Freedom From Acid Reflux
I don’t know about you, but for me, once day light savings hits I go right into hibernation mode. I begin to wear big sweaters, spend more time inside, and most importantly cook lots of “comfort food.” To me the hallmark of fall is endless bowls of hearty stew and eating a lot more than I do in the warmer months. With these changes in diet many people, including myself, can experience an increase in acid reflux symptoms.

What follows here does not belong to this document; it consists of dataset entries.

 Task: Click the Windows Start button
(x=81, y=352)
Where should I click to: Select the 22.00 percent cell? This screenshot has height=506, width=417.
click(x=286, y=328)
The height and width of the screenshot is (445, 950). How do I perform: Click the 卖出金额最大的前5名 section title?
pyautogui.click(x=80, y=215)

Acid reflux is when the contents of the stomach backflow into the esophagus. Stomach acid is roughly a 1.5 on the pH scale, which makes it 10x more acidic than a lemon. The stomach is the main site of chemical and mechanical breakdown of the food we consume. The acid is a vital part of the digestive process because it is responsible for the chemical degradation of our food. Without proper acidity we are unable to absorb nutrients like B12 and cells cannot utilize free amino acids from protein. At the end of the day, stomach acid is beneficial and necessary for our survival. However, when it escapes the confines of the stomach and enters the esophagus, it can be detrimental to our health. The stomach is designed to handle the low pH of the acid by producing a thick mucus barrier to guard the cells that line the stomach wall. However, the esophagus does not have this kind of protection, leaving it vulnerable to damage.

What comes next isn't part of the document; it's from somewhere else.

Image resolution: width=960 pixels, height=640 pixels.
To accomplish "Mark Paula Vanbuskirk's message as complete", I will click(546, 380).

In a properly functioning digestive system the stomach and its contents are separated from the esophagus by a bundle of muscles called the lower esophageal sphincter or LES. In the case of acid reflux, the LES relaxes and allows the acid to backflow into the esophagus. These muscles are involuntary controlled by our nervous system but can also be influenced by environmental factors. Beverages like alcohol, coffee, citrus juice, and seltzer as well as chocolate and fried foods can all increase the likelihood of reflux.
Now, it seems easy to pop an antacid or rely on a prescription to alleviate symptoms of acid reflux, however by relying on these band-aid solutions we are not addressing the root cause and only covering up the problem. Luckily, there are a few simple things we can do to reduce the likelihood of experiencing reflux.
First, eliminate all trigger foods. This includes the beverages listed above, in addition to any food that increases your symptoms. This is tough because it can be very individual. My advice is to keep a food journal and write down every time you experience reflux. In just a few short days you should have a better idea of which foods are triggers and can be eliminated.
Second, avoid large meals and restrictive clothing. Both the volume of food in the stomach and pressure from tight pants will push the contents of the stomach up against the LES causing it to lose tone and overtime weakens the effectiveness of the muscles.
Third, take your time and relax while you eat. Remove stressful distractions like work emails, TV, and even arguments, this allows your body to focus on the process of digestion. Additionally, do your stomach a favor and chew your food fully. We should aim for 20-30 chews per bite or enough to make the food a smoothie like consistency. This helps reduce the amount of air swallowed while eating, which can increase pressure on the LES and it also helps the stomach do its job more effectively allowing us to obtain more nutrients from the food we eat.
Lastly, if you tend to experience symptoms at night, adding a foam wedge to elevate the head can be useful in reducing backflow. Aim to elevate 6-8 inches to keep gravity on your side. Additionally, not laying down 2-3 hours after you eat reduces the likelihood of reflux at night.
Reducing acid reflux symptoms requires both dietary and lifestyle changes to achieve results. This holistic approach both simple and effective and cheaper than another bottle of antacid! So, go into the heartiness of the fall and winter with these new skills to keep your stomach acid where it belongs and digestion running smoothly.